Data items
##########

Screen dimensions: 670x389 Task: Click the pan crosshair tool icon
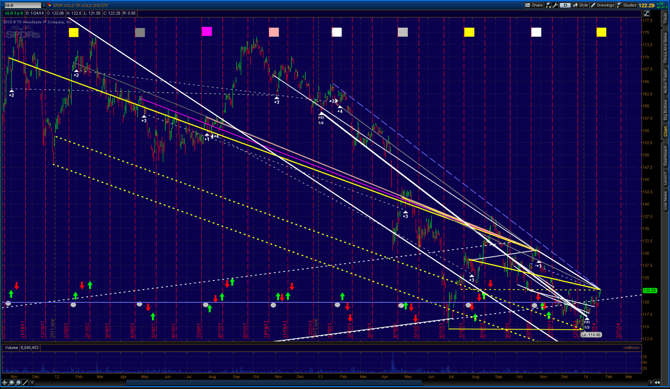point(4,383)
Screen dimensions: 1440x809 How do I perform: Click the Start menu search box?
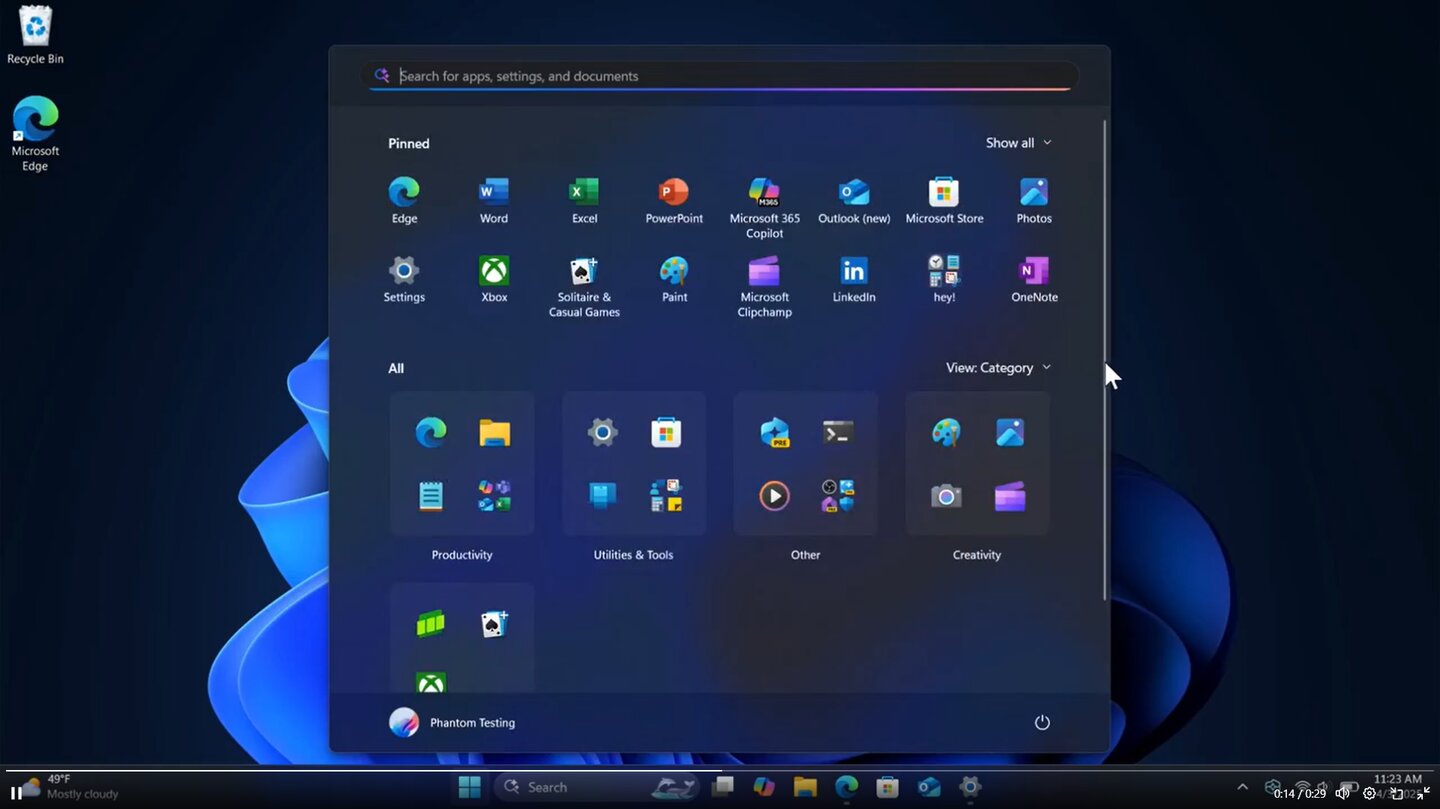click(x=719, y=75)

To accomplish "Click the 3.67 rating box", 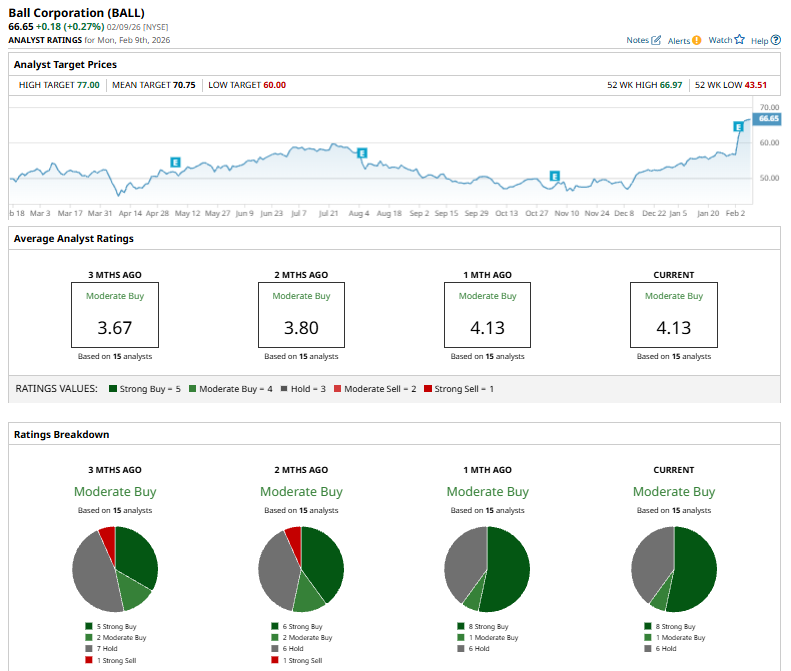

##########

* Task to complete
What is needed here is an exact transcription of every record above, with images excluded.

* Your response
Screen dimensions: 670x389 Task: Click the pan crosshair tool icon
point(4,383)
Screen dimensions: 1440x809 How do I perform: Click the Start menu search box?
click(x=719, y=75)

To accomplish "Click the 3.67 rating box", 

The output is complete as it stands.